Content starts

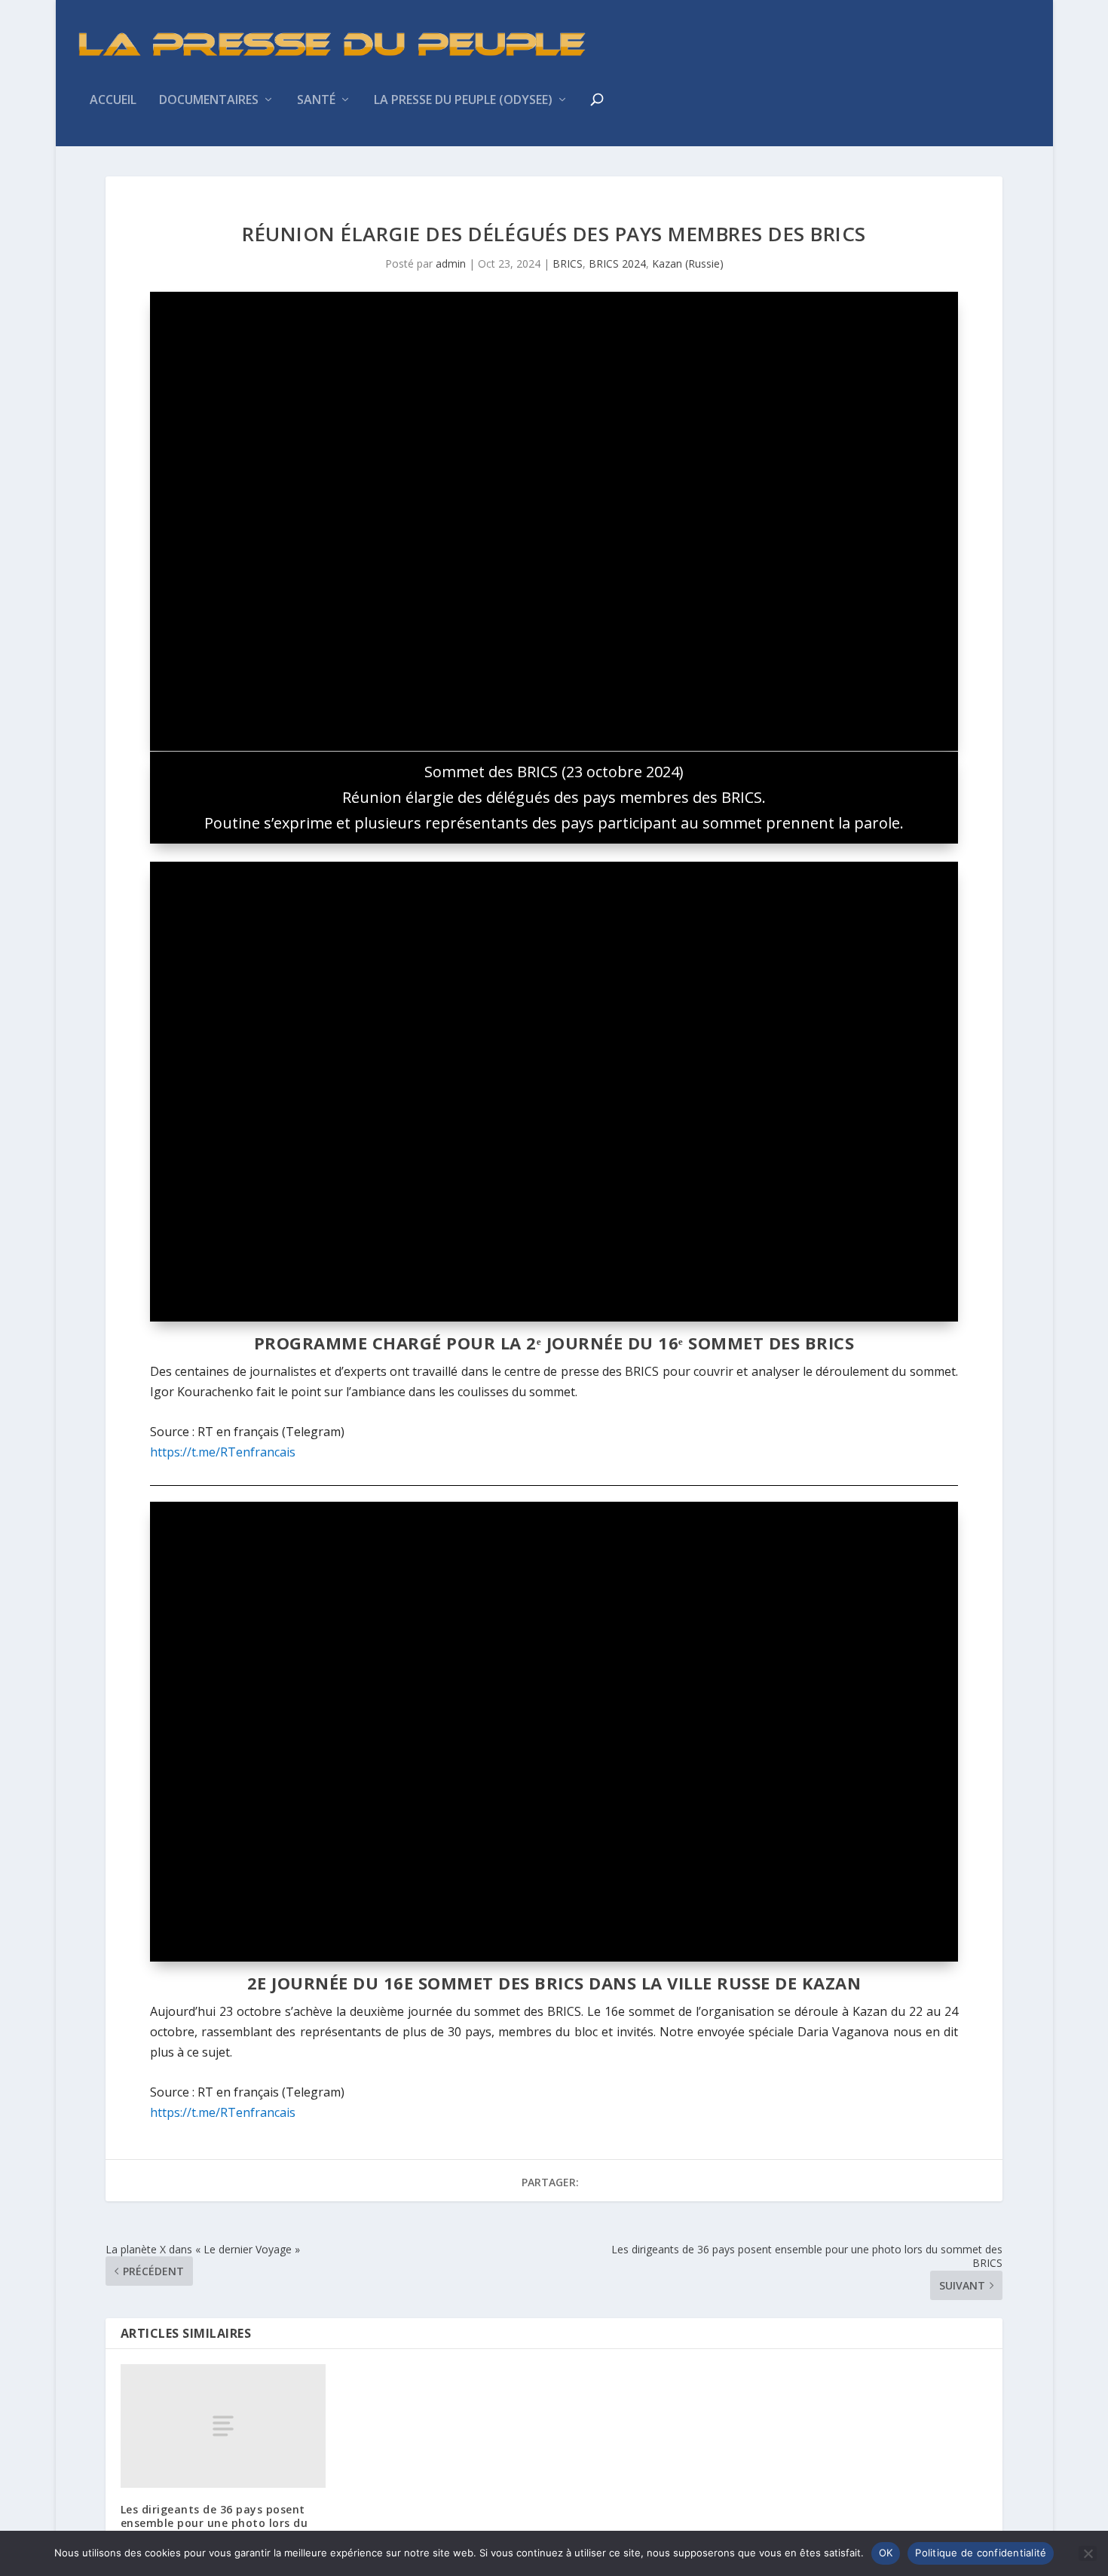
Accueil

Content ends
Content starts

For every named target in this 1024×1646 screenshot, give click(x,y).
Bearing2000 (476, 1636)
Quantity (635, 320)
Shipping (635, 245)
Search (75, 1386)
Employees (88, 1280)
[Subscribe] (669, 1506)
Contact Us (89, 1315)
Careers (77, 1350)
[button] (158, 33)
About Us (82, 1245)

Content ends

The required output is the stretch of entries above from the line containing "For every named" through the line containing "About Us (82, 1245)", reproduced exactly.

__OUTPUT OF THE TASK__:
For every named target in this 1024×1646 screenshot, give click(x,y).
Bearing2000 (476, 1636)
Quantity (635, 320)
Shipping (635, 245)
Search (75, 1386)
Employees (88, 1280)
[Subscribe] (669, 1506)
Contact Us (89, 1315)
Careers (77, 1350)
[button] (158, 33)
About Us (82, 1245)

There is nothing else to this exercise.